Yvonne Taylor, the vice president of Seneca Lake Guardian, a local conservation group, accused state officials of failing the public by not requiring an environmental review before issuing permits to Greenidge, and by essentially leaving approvals to local governments.

“It can’t be a town-by-town fight,” said Ms. Taylor, a speech pathologist whose family has lived on Seneca Lake for generations. “We need the governor to step in. If she wants to be a champion on climate, she needs to adopt a moratorium on this type of energy-intensive cryptocurrency, or we’ll never achieve our climate goals.”

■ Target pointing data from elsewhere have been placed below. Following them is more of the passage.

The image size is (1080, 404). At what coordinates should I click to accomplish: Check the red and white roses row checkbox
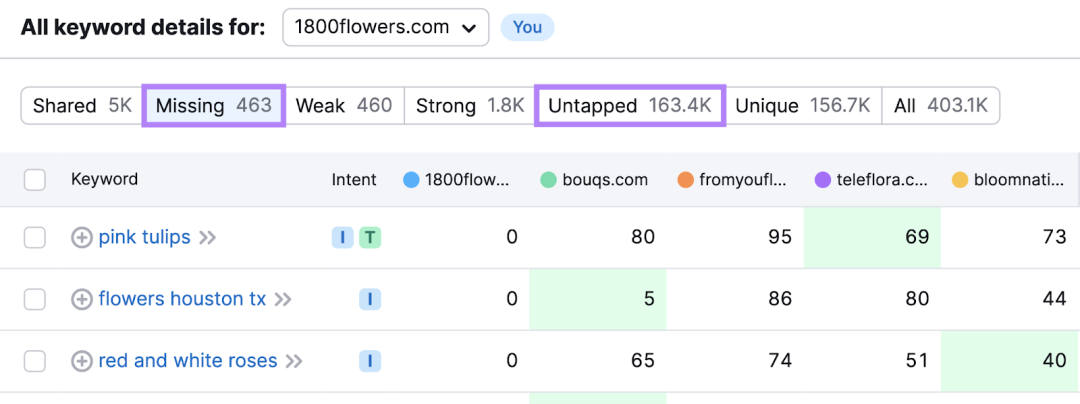click(x=34, y=361)
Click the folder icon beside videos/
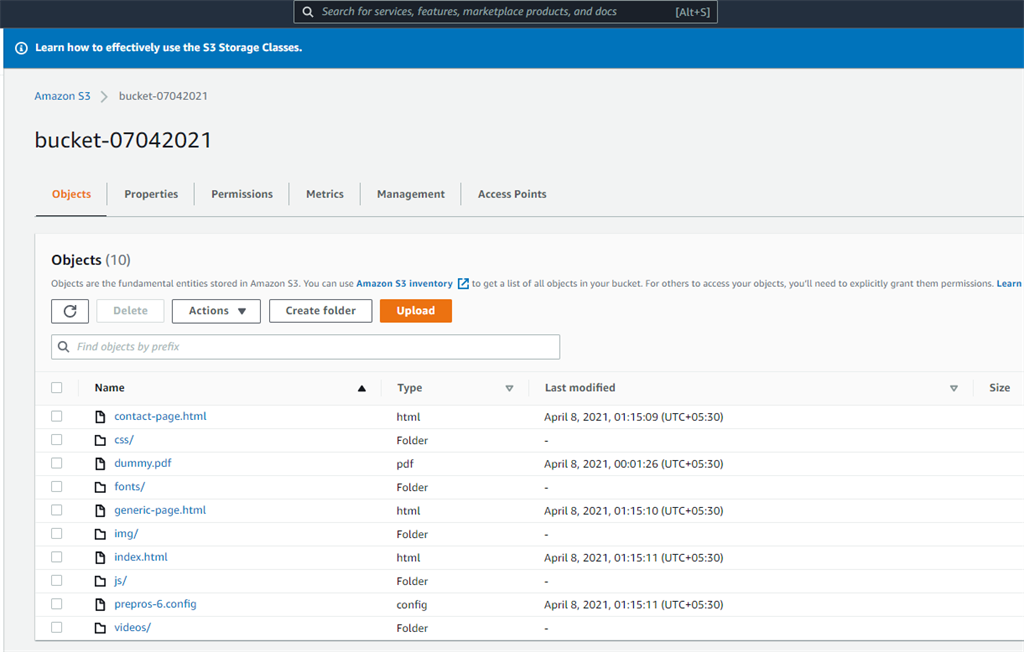 click(x=101, y=628)
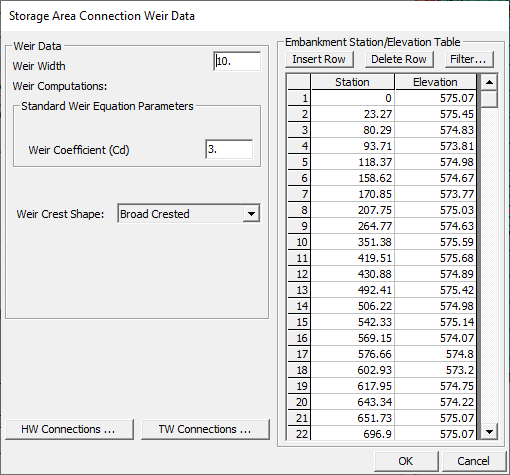Select the Elevation column header

[435, 82]
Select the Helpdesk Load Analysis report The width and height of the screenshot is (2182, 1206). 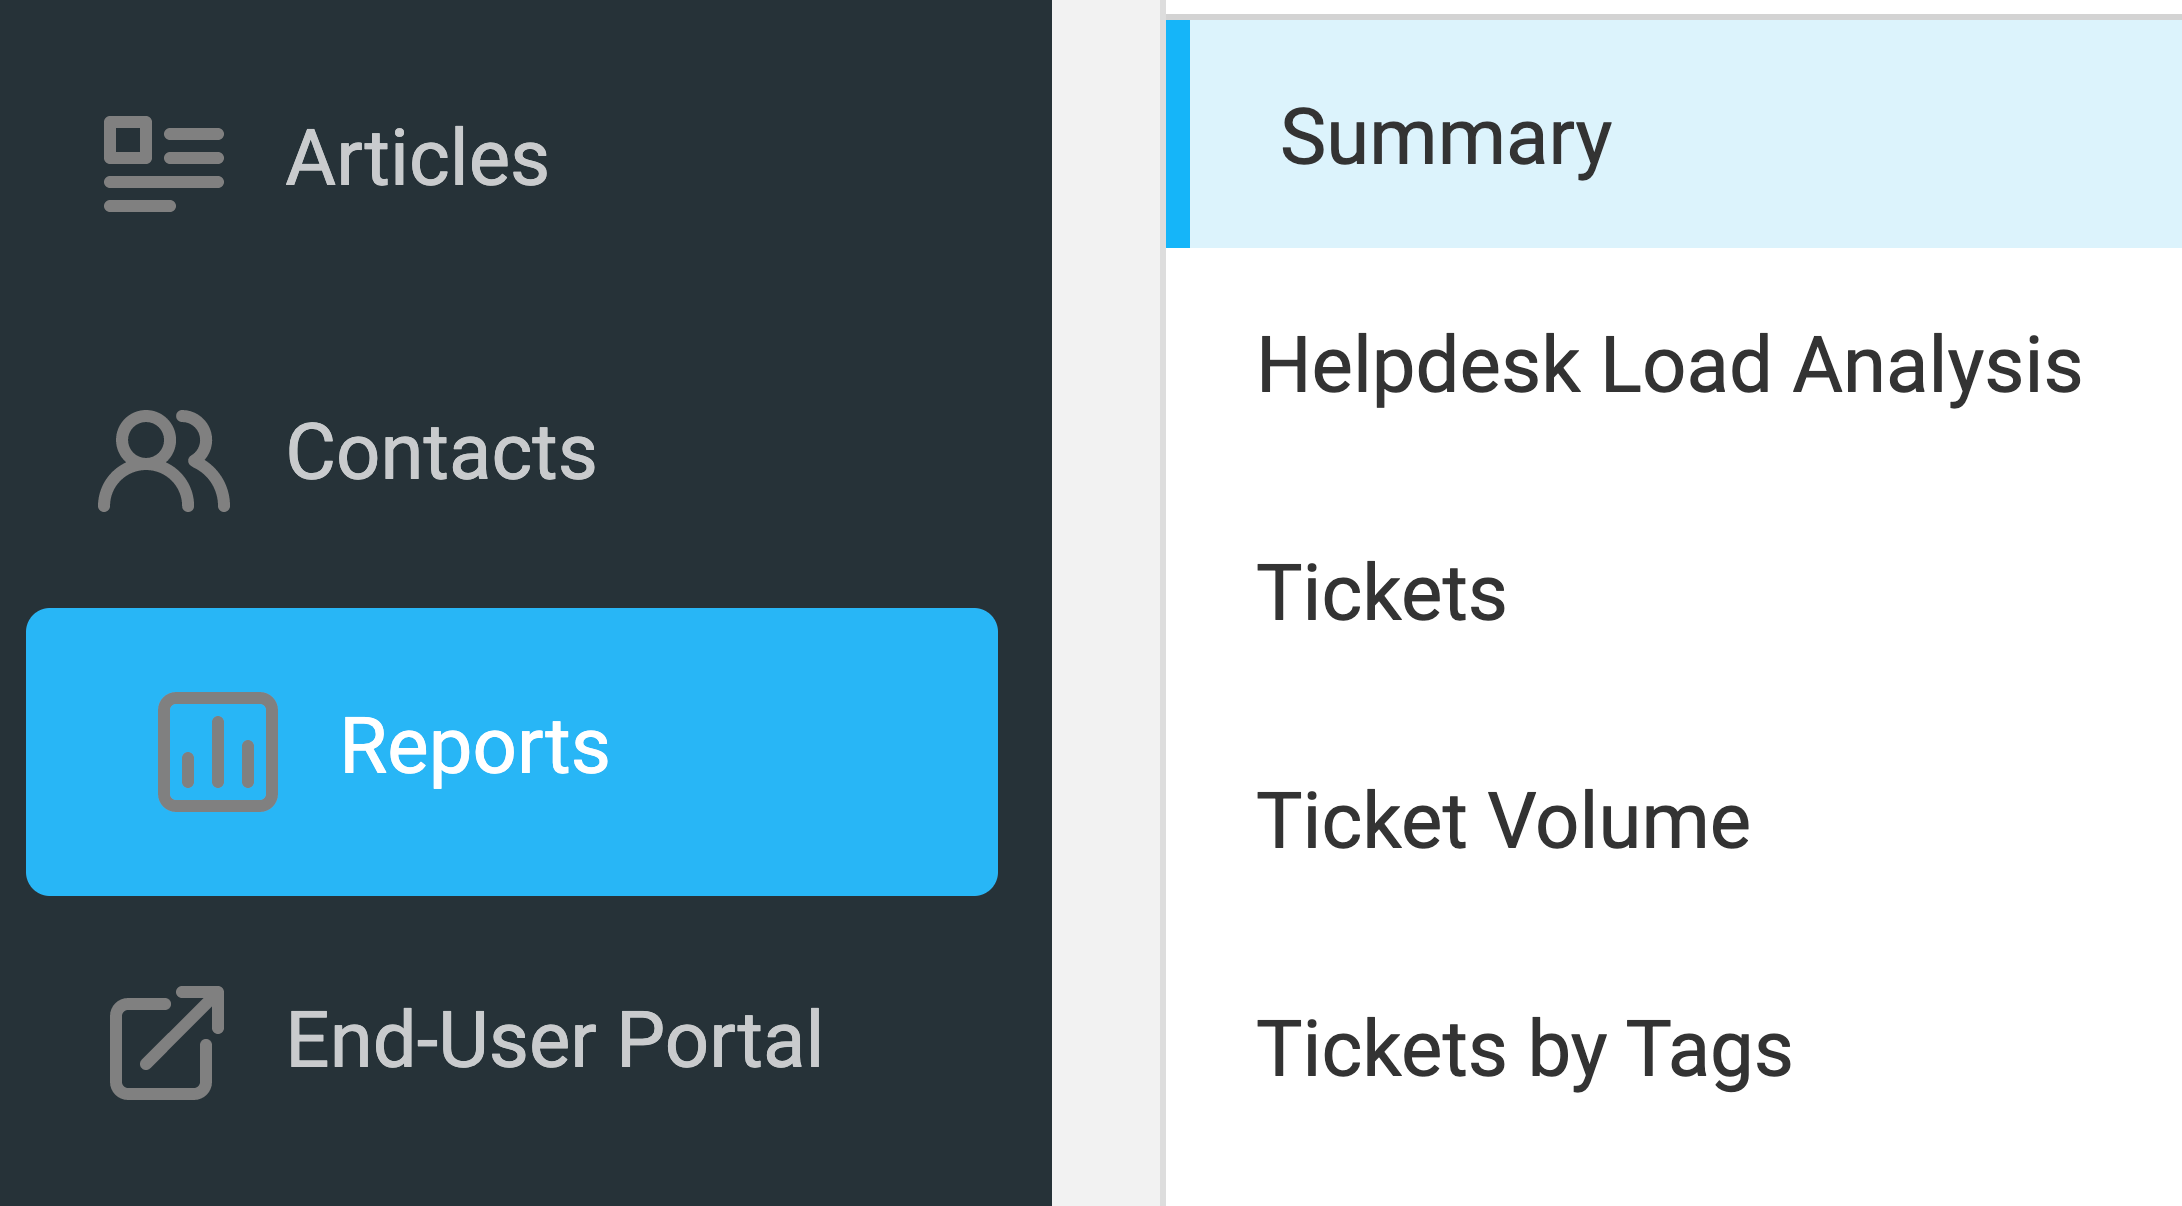tap(1668, 366)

Greenidge’s case is not unique. Digihost, the Bitcoin company in Buffalo that is reviving a gas-fired power plant, has faced criticism that the increased gas emissions will affect areas long plagued by industrial toxins. Among them is Love Canal, the Niagara Falls neighborhood that became infamous for the toxic landfill that harmed of hundreds of residents.

But local officials approved Digihost’s plans largely because the environmental toll of the new operation seemed minimal compared with the benefits the company was expected to bring, including new jobs and up to $1 million in annual fees for municipal water to cool the plant, said Robert Pecoraro, the president of the common council in North Tonawanda, where the plant is.

Digihost officials say the plant will operate within state emissions limits, begin shifting to more renewable energy sources over time, feed the grid when needed and help western New York keep up with the tech industry while creating at least 30 permanent jobs.

Mr. Pecoraro stood outside the gas plant recently and watched workers build a large shed to house the new servers. He said he did not understand the opposition to Digihost and the economic boost it would bring to the area.

“A lot of industry has left over the years” he said. “And here we are trying to bring Digihost in and people are fighting us on that.”